And even if the Isle of Wight County Press described the event rather grudgingly as "more like a Hindu prayer meeting on the Ganges than a music festival in our garden isle", the Portsmouth News waxed Iyrical in its editorial column: "A large part of a glacier of prejudice melted away this weekend. Let the hippies ring out their little bells, for social history was made in that Island field."

    But the brief spell of mutual backslapping proved to be the calm before the storm. Before the last rock fan had been herded from the precariously laden Ryde Pier on to the departing ferries, the local Tourist Board was reported to be worried that the Island's "family image" has been irreparably tarnished. The cause of their anxiety was the national publicity given to the nude frolickings of half a dozen freaks at the festival. The local branch of the Women's Institute near the festival Site agreed that they were none too keen on "hippies" sleeping at the bottom of their gardens.
Meanwhile the Senior Public Health Inspector for Newport Rural District Council was making a detailed report on the hygenic conditions at the site.
    It was far from complimentary. Mr R W Cawdell, secretary of the Island’s Vectis Nationalist Party, ("UDI of IOW") also Councillor for Ryde, criticised the toilet facilities at the site. The Island's Tory MP, Alderman Mark Woodnutt (majority 17.326) was pushing for Parliamentary legislation to control pop festivals in time for the 1970 season.
And the Isle of Wight County Council set up a 14-man Select Committee, chaired by Alderman Woodnutt, to investigate the whole pop festival phenomenon.
    Predictably, the first major offensive was launched on September 17, 1969, at a public meeting in the village hall at Wootton - the scene of the last festival. It was sponsored by the Wootton and Fairlee Ratepayers' and Residents' Association - which had been involved in the fight to prevent the hovercraft landing near Wootton the year before.
A number of Island residents were present. Both the County and Borough Councils were represented and were bombarded with questions about blaring music, blocked roads and filth. Also present was Ray Foulks, joint managing director of Fiery Creations Ltd.- the promoters.
    The meeting finally voted to set up a fund get the festival banned, but by April the organisers were reportedly distressed that with donations running at an opulent two guineas a head only £200 had been raised.
A fighting fund
    The meeting highlighted the attitudes of the central characters in the drama. The councillors argued that they were hampered by the lack of any real power in the form of legislation to control pop festivals. The residents, despite their claims to have nothing against pop festivals as such, could see no good reason why they should take place on their Island, let alone their very doorsteps. As for the promoters, in the words of Ray Foulks "If the Island people do not want a festival here, we will go elsewhere. I mean the Island people, not a handful of people in a Wootton schoolroom".

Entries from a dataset
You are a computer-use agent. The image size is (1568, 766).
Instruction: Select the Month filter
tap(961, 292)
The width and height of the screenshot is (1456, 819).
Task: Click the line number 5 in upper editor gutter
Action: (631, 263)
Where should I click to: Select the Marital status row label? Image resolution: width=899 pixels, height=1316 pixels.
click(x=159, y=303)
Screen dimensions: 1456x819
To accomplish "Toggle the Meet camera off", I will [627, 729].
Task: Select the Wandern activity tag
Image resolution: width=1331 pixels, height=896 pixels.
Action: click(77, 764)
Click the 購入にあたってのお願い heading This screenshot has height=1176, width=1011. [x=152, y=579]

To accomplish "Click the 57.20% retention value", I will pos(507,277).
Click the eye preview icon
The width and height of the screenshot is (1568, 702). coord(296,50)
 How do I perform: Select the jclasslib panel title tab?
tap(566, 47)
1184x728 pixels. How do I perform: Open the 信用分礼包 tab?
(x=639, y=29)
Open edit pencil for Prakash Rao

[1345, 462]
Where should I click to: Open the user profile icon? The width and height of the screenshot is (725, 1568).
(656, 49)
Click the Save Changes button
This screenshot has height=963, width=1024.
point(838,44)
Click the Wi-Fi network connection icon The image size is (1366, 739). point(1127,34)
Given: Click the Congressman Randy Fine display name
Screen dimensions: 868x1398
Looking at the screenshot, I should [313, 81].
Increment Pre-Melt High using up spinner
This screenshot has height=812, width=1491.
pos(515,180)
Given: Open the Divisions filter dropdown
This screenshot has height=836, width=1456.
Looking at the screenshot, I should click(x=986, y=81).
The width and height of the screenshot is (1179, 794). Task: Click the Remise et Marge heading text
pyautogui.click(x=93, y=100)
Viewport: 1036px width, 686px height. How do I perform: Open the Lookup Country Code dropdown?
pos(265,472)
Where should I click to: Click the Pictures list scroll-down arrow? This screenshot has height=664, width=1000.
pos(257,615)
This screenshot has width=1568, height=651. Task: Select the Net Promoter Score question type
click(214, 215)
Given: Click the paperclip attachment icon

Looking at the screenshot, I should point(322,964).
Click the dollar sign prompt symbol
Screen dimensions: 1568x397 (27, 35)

Stated task
Write the next few paragraphs of the passage about the local backlash against the Isle of Wight pop festival, picking up after its final sentence.

Response for this exercise
    The Wootton meeting had started the anti-festival bandwagon rolling. It gave a firm mandate to Mark Woodnutt to do his utmost to get effective legislation through parliament in time for 1970. Shortly afterwards both Newport and Ryde Borough Councils came out in favour of similar legislation.
With the November publication in the local paper of the text of a letter from Woodnutt to Arthur Skeffington, Joint Parliamentary Secretary to the Ministry of Housing and Local Government, the promoters and the MP were shown publicly to be at loggerheads.
    Adopting a somewhat Cassandra-like tone, Mr. Woodnutt wrote, "the organisers of last year's festival are planning a similar event next year and if the local authority is not, by then, in possession of powers to lay down and enforce sanitation regulations, the health of everyone in the Isle of Wight will be endangered."
He added that it needed "only a hot dry week-end to bring about an epidemic" and went on to refer to "the August Bank Holiday weekend last year when 150.000 people slept out in the open for several nights and left behind them a scene of in-describable filth."
    The letter outlined the sort of legislation Mr. Woodnutt had in mind. It was to cover gatherings of 500 or more and included power to refuse permission for more than 50 people to sleep overnight in a temporary encampment. It was quite clear that this kind of legislation would have put paid to any plans for a third festival.
    The following week Fiery Creations hit back. They argued that the festival had ploughed back more than £250,000 into the Island and stated flatly that they were looking for a bowl-shaped site, capable of taking 250,000 fans for 1970.
In the following months the idea of getting legislation on the statute books in time for August 1970 was quietly shelved. The Select Committee settled for second best by asking Fiery to enter into an agreement controlling the basic standards of hygiene, security and movement at the festival. This suggestion was welcomed by Fiery.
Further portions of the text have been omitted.